A solution of NaOAc (6.10 g, 44.9 mmol), AcOH (2.45 g, 40.8 mmol), and dimethylamine hydrochloride (6.98 g, 85.7 mmol) in DCM (160 mL) was stirred for 10 min at rt. 4-Bromo-2,5-dimethoxybenzaldehyde (25) (10.0 g, 40.8 mmol) was added, and stirring was continued. After 30 min, sodium triacetoxyborohydride (17.2 g, 81.6 mmol) was added in one portion, and the reaction mixture was stirred at rt for 16 h. A saturated NaHCO3 solution was added, and the layers were separated. The aqueous layer was extracted three times with DCM. The combined organic layer was dried over MgSO4, filtered, and evaporated to give [(4-bromo-2,5-dimethoxyphenyl)-methyl]dimethylamine (26) (10.0 g, 36.5 mmol, 89%). 1H NMR (500 MHz, DMSO-d6) δ 7.17 (d, J = 1.4 Hz, 1H), 7.06 (s, 1H), 3.78 (d, J = 1.5 Hz, 3H), 3.74 (d, J = 1.4 Hz, 3H), 3.35 (s, 2H), 2.16 (s, 6H); LC/MS (BAS1): [M + H]+ = 274/276; tR = 1.11 min.

{[2,5-Dimethoxy-4-(tetramethyl-1,3,2-dioxaborolan-2-yl)phenyl]methyl}dimethylamine (27)

[(4-Bromo-2,6-dimethoxyphenyl)methyl]dimethylamine (26) (7.80 g, 28.5 mmol) and bis(pinacolato)diboron (21.7 g, 85.5 mol) were dissolved/suspended in 1,4-dioxane (150 mL) under N2. Potassium acetate (8.43 g, 49.6 mmol) and Pd(dppf)Cl2 (1.00 g, 1.37 mmol) were added, and the mixture was stirred at 90 °C for 8 h. After cooling to rt, the mixture was concentrated and the residue was taken up in DCM. Water was added, the layers were separated, and the aqueous phase was extracted three times with DCM. The combined organic layer was dried over Na2SO4, filtered, and evaporated. The crude product was purified by preparative RP-HPLC using a MeCN/water (0.2% TFA added to the water) gradient as eluent to give the TFA salt of {[2,6-dimethoxy-4-(tetramethyl-1,3,2-dioxaborolan-2-yl)phenyl]methyl}-dimethylamine (27), which was transferred into the corresponding hydrochloride by dissolving and stirring in HCl/MeOH for 30 min (5.80 g, 18.1 mmol, 63%). 1H NMR (500 MHz, DMSO-d6) δ 10.15 (s, 1H, prot. amine), 7.24 (s, 1H), 7.16 (s, 1H), 4.24 (d, J = 5.4 Hz, 2H), 3.80 (s, 3H), 3.74 (s, 3H), 2.70 (d, J = 4.9 Hz, 6H), 1.29 (s, 12H); LC/MS (BAS1): [M + H]+ = 240 (ester cleaved); tR = 0.70 min.

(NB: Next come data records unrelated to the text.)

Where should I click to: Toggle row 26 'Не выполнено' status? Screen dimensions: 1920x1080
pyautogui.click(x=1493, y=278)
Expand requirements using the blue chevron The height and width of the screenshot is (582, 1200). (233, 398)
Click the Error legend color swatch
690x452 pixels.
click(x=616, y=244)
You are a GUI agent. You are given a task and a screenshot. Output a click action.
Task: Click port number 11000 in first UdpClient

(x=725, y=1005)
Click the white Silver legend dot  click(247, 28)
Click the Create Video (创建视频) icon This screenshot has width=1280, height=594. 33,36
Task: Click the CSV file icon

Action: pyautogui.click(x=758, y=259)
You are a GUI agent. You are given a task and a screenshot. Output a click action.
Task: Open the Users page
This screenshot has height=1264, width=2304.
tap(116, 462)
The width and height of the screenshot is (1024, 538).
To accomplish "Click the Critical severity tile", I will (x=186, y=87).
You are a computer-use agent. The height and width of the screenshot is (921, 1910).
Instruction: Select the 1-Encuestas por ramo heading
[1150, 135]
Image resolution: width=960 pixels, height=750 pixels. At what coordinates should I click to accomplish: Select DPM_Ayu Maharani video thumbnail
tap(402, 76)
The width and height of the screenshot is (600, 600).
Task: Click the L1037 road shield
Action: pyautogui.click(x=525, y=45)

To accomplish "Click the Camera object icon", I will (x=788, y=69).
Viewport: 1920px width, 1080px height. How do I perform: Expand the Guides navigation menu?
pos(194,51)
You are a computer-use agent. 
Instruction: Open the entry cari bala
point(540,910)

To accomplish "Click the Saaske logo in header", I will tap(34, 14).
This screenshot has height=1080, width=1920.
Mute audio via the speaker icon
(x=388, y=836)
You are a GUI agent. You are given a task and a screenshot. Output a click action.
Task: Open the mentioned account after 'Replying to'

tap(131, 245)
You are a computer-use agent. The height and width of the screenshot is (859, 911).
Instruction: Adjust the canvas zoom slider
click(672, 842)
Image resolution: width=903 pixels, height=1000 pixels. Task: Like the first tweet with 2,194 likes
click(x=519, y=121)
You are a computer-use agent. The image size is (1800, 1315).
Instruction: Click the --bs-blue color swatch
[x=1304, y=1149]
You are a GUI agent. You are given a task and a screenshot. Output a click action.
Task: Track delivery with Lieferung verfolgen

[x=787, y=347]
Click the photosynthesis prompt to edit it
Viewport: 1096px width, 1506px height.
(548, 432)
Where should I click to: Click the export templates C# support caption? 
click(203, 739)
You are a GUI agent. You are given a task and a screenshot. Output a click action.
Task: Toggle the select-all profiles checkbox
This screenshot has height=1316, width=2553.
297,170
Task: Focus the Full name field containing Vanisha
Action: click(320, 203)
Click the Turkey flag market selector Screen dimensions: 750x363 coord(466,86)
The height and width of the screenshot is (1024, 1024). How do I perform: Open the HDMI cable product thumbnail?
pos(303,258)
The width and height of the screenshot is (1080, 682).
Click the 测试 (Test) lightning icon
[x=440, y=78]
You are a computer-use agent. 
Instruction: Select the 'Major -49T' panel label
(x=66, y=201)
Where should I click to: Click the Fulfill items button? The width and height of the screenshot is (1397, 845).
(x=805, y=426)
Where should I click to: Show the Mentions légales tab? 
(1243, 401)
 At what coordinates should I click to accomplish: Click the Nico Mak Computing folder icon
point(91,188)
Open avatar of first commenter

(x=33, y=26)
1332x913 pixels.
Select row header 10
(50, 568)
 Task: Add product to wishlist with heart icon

4-{4-[(Dimethylamino)methyl]-2,5-dimethoxyphenyl}-2-methyl-1,2-dihydro-2,7-naphthyridin-1-one (2)

4-Bromo-2-methyl-1,2-dihydro-2,7-naphthyridin-1-one (24) (7.44 g, 31.1 mmol), 27 (10.0 g, 31.1 mmol), and Pd(dppf)Cl2·DCM (2.54 g, 3.11 mmol) were suspended in DMF (100 mL) under argon. A degassed Na2CO3 solution (2 N, 38.9 mL, 77.8 mmol) was subsequently added, and the resulting mixture was heated at 100 °C for 2 h. After cooling to rt, DMF was evaporated and a mixture of MeOH/DCM was added. All solids were filtered off, and the filtrate was evaporated again to give the crude material, which was purified by flash chromatography on SiO2 using a MeOH/DCM gradient as eluent to give 4-{4-[(dimethylamino)methyl]-2,5-dimethoxy-phenyl}-2-methyl-1,2-dihydro-2,7-naphthyridin-1-one (2) (3.40 g, 9.62 mmol, 31%). Further purification was achieved by preparative RP-HPLC (X-Bridge C18 50 × 100 mm, 10 μm) using a MeCN/water gradient as eluent to give highly pure material (1.90 g, 5.38 mmol, 17%). 1H NMR (500 MHz, DMSO-d6) δ 9.41 (s, 1H), 8.64 (d, J = 5.6 Hz, 1H), 7.74 (s, 1H), 7.12 (s, 1H), 7.03 (d, J = 5.6 Hz, 1H), 6.93 (s, 1H), 3.75 (s, 3H), 3.63 (s, 3H), 3.58 (s, 3H), 3.48–3.44 (m, 2H), 2.22 (s, 6H); 13C NMR (125 MHz, DMSO-d6) δ 161.1, 151.7, 151.4, 150.8, 150.6, 142.0, 138.5, 128.4, 122.2, 120.0, 118.6, 115.1, 113.6, 113.5, 57.1, 56.5, 56.2, 45.8 (2C), 36.8. HRMS (CI+): calcd for C20H24N3O3 (MH+), 354.18122; found, 354.18091; Δ −0.88 ppm; LC/MS (BAS1): [M + H]+ = 354; tR = 0.91 min.